───── Provided data

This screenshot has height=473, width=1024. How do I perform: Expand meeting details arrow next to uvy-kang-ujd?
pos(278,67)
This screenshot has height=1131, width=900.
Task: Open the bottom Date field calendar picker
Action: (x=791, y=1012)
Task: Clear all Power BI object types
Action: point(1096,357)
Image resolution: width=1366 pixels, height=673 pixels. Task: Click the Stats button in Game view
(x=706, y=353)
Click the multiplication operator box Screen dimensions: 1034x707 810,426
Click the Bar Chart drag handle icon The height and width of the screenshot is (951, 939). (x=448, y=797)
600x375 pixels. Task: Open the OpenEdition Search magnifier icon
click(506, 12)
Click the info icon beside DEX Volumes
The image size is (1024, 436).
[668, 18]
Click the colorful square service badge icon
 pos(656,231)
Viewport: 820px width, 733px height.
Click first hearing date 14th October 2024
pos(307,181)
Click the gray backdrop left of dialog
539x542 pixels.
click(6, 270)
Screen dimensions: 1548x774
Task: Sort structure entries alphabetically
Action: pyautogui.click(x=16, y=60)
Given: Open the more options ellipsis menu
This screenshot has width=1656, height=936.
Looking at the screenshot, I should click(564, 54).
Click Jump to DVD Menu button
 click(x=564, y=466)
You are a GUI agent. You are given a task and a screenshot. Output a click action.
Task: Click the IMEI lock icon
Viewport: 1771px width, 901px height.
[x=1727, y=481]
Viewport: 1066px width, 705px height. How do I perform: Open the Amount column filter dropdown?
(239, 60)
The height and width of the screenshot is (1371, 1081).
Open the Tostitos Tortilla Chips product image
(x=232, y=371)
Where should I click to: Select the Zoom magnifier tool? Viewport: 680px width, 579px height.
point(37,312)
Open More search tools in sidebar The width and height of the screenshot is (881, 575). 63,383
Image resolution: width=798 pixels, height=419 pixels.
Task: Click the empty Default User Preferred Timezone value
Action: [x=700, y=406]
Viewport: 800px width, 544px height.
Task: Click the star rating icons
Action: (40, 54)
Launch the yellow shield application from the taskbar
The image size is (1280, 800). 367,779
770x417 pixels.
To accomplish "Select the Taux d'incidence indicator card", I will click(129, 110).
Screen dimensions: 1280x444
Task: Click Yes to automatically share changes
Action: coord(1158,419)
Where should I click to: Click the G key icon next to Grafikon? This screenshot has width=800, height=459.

──────────

● **About this exercise**
Each entry should be duplicated exactly as it was given.

● **Task output**
This screenshot has height=473, width=1024. How do I perform: Expand meeting details arrow next to uvy-kang-ujd?
pos(278,67)
This screenshot has height=1131, width=900.
Task: Open the bottom Date field calendar picker
Action: (x=791, y=1012)
Task: Clear all Power BI object types
Action: point(1096,357)
Image resolution: width=1366 pixels, height=673 pixels. Task: Click the Stats button in Game view
(x=706, y=353)
Click the multiplication operator box Screen dimensions: 1034x707 810,426
Click the Bar Chart drag handle icon The height and width of the screenshot is (951, 939). (x=448, y=797)
600x375 pixels. Task: Open the OpenEdition Search magnifier icon
click(506, 12)
Click the info icon beside DEX Volumes
The image size is (1024, 436).
[668, 18]
Click the colorful square service badge icon
 pos(656,231)
Viewport: 820px width, 733px height.
Click first hearing date 14th October 2024
pos(307,181)
Click the gray backdrop left of dialog
539x542 pixels.
click(6, 270)
Screen dimensions: 1548x774
Task: Sort structure entries alphabetically
Action: pyautogui.click(x=16, y=60)
Given: Open the more options ellipsis menu
This screenshot has width=1656, height=936.
Looking at the screenshot, I should click(564, 54).
Click Jump to DVD Menu button
 click(x=564, y=466)
You are a GUI agent. You are given a task and a screenshot. Output a click action.
Task: Click the IMEI lock icon
Viewport: 1771px width, 901px height.
[x=1727, y=481]
Viewport: 1066px width, 705px height. How do I perform: Open the Amount column filter dropdown?
(239, 60)
The height and width of the screenshot is (1371, 1081).
Open the Tostitos Tortilla Chips product image
(x=232, y=371)
Where should I click to: Select the Zoom magnifier tool? Viewport: 680px width, 579px height.
point(37,312)
Open More search tools in sidebar The width and height of the screenshot is (881, 575). 63,383
Image resolution: width=798 pixels, height=419 pixels.
Task: Click the empty Default User Preferred Timezone value
Action: [x=700, y=406]
Viewport: 800px width, 544px height.
Task: Click the star rating icons
Action: (40, 54)
Launch the yellow shield application from the taskbar
The image size is (1280, 800). 367,779
770x417 pixels.
To accomplish "Select the Taux d'incidence indicator card", I will click(129, 110).
Screen dimensions: 1280x444
Task: Click Yes to automatically share changes
Action: coord(1158,419)
Where should I click to: Click the G key icon next to Grafikon? This screenshot has width=800, height=459.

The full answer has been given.